▶ **WHAT IS BEING ASKED**: Copy every row below character for character.

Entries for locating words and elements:
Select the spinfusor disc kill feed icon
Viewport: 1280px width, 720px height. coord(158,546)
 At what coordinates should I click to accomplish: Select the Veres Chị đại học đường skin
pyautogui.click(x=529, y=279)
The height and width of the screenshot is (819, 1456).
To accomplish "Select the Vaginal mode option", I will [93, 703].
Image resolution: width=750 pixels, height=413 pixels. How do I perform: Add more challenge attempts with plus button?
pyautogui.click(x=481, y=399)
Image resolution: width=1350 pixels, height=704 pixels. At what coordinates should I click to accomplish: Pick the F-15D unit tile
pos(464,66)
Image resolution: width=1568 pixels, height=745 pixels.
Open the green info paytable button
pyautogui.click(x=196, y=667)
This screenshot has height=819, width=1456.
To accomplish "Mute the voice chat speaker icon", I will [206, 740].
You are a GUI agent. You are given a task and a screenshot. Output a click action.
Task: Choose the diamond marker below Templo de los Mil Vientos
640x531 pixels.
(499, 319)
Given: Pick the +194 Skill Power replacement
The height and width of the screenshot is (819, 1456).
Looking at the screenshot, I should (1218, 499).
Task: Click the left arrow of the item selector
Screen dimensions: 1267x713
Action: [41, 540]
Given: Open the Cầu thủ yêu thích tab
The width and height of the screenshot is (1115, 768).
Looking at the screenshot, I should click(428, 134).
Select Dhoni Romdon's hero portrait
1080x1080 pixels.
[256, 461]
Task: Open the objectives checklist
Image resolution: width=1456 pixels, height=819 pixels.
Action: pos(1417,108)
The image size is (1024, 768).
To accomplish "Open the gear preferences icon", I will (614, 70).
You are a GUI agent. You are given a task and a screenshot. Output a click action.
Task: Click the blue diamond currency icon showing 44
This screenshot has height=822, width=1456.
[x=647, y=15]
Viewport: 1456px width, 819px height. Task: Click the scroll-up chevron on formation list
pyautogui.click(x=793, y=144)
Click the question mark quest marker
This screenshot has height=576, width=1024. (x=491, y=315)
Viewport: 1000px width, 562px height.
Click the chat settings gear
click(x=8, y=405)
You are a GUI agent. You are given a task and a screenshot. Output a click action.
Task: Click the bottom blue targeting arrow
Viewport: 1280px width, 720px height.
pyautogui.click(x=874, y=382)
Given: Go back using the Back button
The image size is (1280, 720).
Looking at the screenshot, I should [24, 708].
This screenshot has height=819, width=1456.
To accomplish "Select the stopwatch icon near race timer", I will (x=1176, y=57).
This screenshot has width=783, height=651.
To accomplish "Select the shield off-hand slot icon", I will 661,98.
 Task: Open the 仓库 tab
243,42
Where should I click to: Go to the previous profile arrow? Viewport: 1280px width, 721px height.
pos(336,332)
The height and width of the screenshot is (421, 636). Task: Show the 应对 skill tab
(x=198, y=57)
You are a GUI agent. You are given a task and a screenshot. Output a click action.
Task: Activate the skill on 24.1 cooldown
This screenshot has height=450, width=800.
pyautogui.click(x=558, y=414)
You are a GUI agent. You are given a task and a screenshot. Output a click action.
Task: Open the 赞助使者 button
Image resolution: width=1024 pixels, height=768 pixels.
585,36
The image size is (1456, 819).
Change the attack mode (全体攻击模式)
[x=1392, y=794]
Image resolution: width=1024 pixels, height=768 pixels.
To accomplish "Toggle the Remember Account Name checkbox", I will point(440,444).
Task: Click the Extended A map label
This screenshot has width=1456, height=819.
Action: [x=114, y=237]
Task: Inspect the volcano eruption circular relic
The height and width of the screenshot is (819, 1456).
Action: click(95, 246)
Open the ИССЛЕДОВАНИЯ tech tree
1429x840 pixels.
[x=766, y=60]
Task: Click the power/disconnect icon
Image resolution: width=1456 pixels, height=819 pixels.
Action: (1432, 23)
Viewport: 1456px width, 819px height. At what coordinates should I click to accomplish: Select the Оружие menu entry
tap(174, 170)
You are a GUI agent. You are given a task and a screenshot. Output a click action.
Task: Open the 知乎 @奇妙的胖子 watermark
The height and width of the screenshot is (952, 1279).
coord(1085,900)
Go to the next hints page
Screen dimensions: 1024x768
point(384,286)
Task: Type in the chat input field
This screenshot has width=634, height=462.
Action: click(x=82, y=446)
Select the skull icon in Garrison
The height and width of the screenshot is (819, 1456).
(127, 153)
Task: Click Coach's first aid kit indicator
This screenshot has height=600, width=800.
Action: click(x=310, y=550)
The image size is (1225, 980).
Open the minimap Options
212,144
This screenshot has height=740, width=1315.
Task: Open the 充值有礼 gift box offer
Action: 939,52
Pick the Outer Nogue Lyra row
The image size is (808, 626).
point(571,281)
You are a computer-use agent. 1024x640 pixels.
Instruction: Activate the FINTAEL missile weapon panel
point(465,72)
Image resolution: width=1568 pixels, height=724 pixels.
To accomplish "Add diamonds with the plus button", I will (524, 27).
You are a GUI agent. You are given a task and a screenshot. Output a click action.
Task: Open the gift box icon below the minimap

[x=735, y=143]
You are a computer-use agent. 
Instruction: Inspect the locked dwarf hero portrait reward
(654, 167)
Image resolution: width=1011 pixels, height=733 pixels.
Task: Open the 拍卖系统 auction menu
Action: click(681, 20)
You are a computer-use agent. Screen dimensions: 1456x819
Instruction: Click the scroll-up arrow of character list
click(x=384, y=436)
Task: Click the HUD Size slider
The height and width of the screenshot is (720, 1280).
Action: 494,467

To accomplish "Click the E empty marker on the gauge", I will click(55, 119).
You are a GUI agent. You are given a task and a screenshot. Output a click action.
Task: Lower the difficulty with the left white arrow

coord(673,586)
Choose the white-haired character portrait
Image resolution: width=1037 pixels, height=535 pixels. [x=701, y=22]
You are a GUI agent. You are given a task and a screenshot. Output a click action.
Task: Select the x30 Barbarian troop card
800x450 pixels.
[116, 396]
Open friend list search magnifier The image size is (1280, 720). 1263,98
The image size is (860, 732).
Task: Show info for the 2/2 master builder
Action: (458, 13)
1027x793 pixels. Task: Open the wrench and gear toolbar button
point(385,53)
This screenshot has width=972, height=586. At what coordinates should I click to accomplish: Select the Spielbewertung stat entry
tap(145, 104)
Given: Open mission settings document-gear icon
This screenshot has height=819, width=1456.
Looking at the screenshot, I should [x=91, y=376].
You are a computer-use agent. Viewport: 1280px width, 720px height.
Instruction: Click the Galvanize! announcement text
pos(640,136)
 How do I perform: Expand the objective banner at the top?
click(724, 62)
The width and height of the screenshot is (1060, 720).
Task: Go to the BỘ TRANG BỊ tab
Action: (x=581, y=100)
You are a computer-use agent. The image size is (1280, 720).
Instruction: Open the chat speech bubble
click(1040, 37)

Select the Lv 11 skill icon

▶ **RESULT OF THE EXERCISE**:
Select the spinfusor disc kill feed icon
Viewport: 1280px width, 720px height. coord(158,546)
 At what coordinates should I click to accomplish: Select the Veres Chị đại học đường skin
pyautogui.click(x=529, y=279)
The height and width of the screenshot is (819, 1456).
To accomplish "Select the Vaginal mode option", I will [93, 703].
Image resolution: width=750 pixels, height=413 pixels. How do I perform: Add more challenge attempts with plus button?
pyautogui.click(x=481, y=399)
Image resolution: width=1350 pixels, height=704 pixels. At what coordinates should I click to accomplish: Pick the F-15D unit tile
pos(464,66)
Image resolution: width=1568 pixels, height=745 pixels.
Open the green info paytable button
pyautogui.click(x=196, y=667)
This screenshot has height=819, width=1456.
To accomplish "Mute the voice chat speaker icon", I will [206, 740].
You are a GUI agent. You are given a task and a screenshot. Output a click action.
Task: Choose the diamond marker below Templo de los Mil Vientos
640x531 pixels.
(499, 319)
Given: Pick the +194 Skill Power replacement
The height and width of the screenshot is (819, 1456).
Looking at the screenshot, I should (1218, 499).
Task: Click the left arrow of the item selector
Screen dimensions: 1267x713
Action: [41, 540]
Given: Open the Cầu thủ yêu thích tab
The width and height of the screenshot is (1115, 768).
Looking at the screenshot, I should click(428, 134).
Select Dhoni Romdon's hero portrait
1080x1080 pixels.
[256, 461]
Task: Open the objectives checklist
Image resolution: width=1456 pixels, height=819 pixels.
Action: pos(1417,108)
The image size is (1024, 768).
To accomplish "Open the gear preferences icon", I will (614, 70).
You are a GUI agent. You are given a task and a screenshot. Output a click action.
Task: Click the blue diamond currency icon showing 44
This screenshot has height=822, width=1456.
[x=647, y=15]
Viewport: 1456px width, 819px height. Task: Click the scroll-up chevron on formation list
pyautogui.click(x=793, y=144)
Click the question mark quest marker
This screenshot has height=576, width=1024. (x=491, y=315)
Viewport: 1000px width, 562px height.
Click the chat settings gear
click(x=8, y=405)
You are a GUI agent. You are given a task and a screenshot. Output a click action.
Task: Click the bottom blue targeting arrow
Viewport: 1280px width, 720px height.
pyautogui.click(x=874, y=382)
Given: Go back using the Back button
The image size is (1280, 720).
Looking at the screenshot, I should [24, 708].
This screenshot has height=819, width=1456.
To accomplish "Select the stopwatch icon near race timer", I will (x=1176, y=57).
This screenshot has width=783, height=651.
To accomplish "Select the shield off-hand slot icon", I will 661,98.
 Task: Open the 仓库 tab
243,42
Where should I click to: Go to the previous profile arrow? Viewport: 1280px width, 721px height.
pos(336,332)
The height and width of the screenshot is (421, 636). Task: Show the 应对 skill tab
(x=198, y=57)
You are a GUI agent. You are given a task and a screenshot. Output a click action.
Task: Activate the skill on 24.1 cooldown
This screenshot has height=450, width=800.
pyautogui.click(x=558, y=414)
You are a GUI agent. You are given a task and a screenshot. Output a click action.
Task: Open the 赞助使者 button
Image resolution: width=1024 pixels, height=768 pixels.
585,36
The image size is (1456, 819).
Change the attack mode (全体攻击模式)
[x=1392, y=794]
Image resolution: width=1024 pixels, height=768 pixels.
To accomplish "Toggle the Remember Account Name checkbox", I will point(440,444).
Task: Click the Extended A map label
This screenshot has width=1456, height=819.
Action: [x=114, y=237]
Task: Inspect the volcano eruption circular relic
The height and width of the screenshot is (819, 1456).
Action: click(95, 246)
Open the ИССЛЕДОВАНИЯ tech tree
1429x840 pixels.
[x=766, y=60]
Task: Click the power/disconnect icon
Image resolution: width=1456 pixels, height=819 pixels.
Action: (1432, 23)
Viewport: 1456px width, 819px height. At what coordinates should I click to accomplish: Select the Оружие menu entry
tap(174, 170)
You are a GUI agent. You are given a task and a screenshot. Output a click action.
Task: Open the 知乎 @奇妙的胖子 watermark
The height and width of the screenshot is (952, 1279).
coord(1085,900)
Go to the next hints page
Screen dimensions: 1024x768
point(384,286)
Task: Type in the chat input field
This screenshot has width=634, height=462.
Action: click(x=82, y=446)
Select the skull icon in Garrison
The height and width of the screenshot is (819, 1456).
(127, 153)
Task: Click Coach's first aid kit indicator
This screenshot has height=600, width=800.
Action: click(x=310, y=550)
The image size is (1225, 980).
Open the minimap Options
212,144
This screenshot has height=740, width=1315.
Task: Open the 充值有礼 gift box offer
Action: 939,52
Pick the Outer Nogue Lyra row
The image size is (808, 626).
point(571,281)
You are a computer-use agent. 1024x640 pixels.
Instruction: Activate the FINTAEL missile weapon panel
point(465,72)
Image resolution: width=1568 pixels, height=724 pixels.
To accomplish "Add diamonds with the plus button", I will (524, 27).
You are a GUI agent. You are given a task and a screenshot. Output a click action.
Task: Open the gift box icon below the minimap

[x=735, y=143]
You are a computer-use agent. 
Instruction: Inspect the locked dwarf hero portrait reward
(654, 167)
Image resolution: width=1011 pixels, height=733 pixels.
Task: Open the 拍卖系统 auction menu
Action: click(681, 20)
You are a computer-use agent. Screen dimensions: 1456x819
Instruction: Click the scroll-up arrow of character list
click(x=384, y=436)
Task: Click the HUD Size slider
The height and width of the screenshot is (720, 1280).
Action: 494,467

To accomplish "Click the E empty marker on the gauge", I will click(55, 119).
You are a GUI agent. You are given a task and a screenshot. Output a click action.
Task: Lower the difficulty with the left white arrow

coord(673,586)
Choose the white-haired character portrait
Image resolution: width=1037 pixels, height=535 pixels. [x=701, y=22]
You are a GUI agent. You are given a task and a screenshot. Output a click action.
Task: Select the x30 Barbarian troop card
800x450 pixels.
[116, 396]
Open friend list search magnifier The image size is (1280, 720). 1263,98
The image size is (860, 732).
Task: Show info for the 2/2 master builder
Action: (458, 13)
1027x793 pixels. Task: Open the wrench and gear toolbar button
point(385,53)
This screenshot has width=972, height=586. At what coordinates should I click to accomplish: Select the Spielbewertung stat entry
tap(145, 104)
Given: Open mission settings document-gear icon
This screenshot has height=819, width=1456.
Looking at the screenshot, I should [x=91, y=376].
You are a computer-use agent. Viewport: 1280px width, 720px height.
Instruction: Click the Galvanize! announcement text
pos(640,136)
 How do I perform: Expand the objective banner at the top?
click(724, 62)
The width and height of the screenshot is (1060, 720).
Task: Go to the BỘ TRANG BỊ tab
Action: (x=581, y=100)
You are a computer-use agent. The image size is (1280, 720).
Instruction: Open the chat speech bubble
click(1040, 37)

Select the Lv 11 skill icon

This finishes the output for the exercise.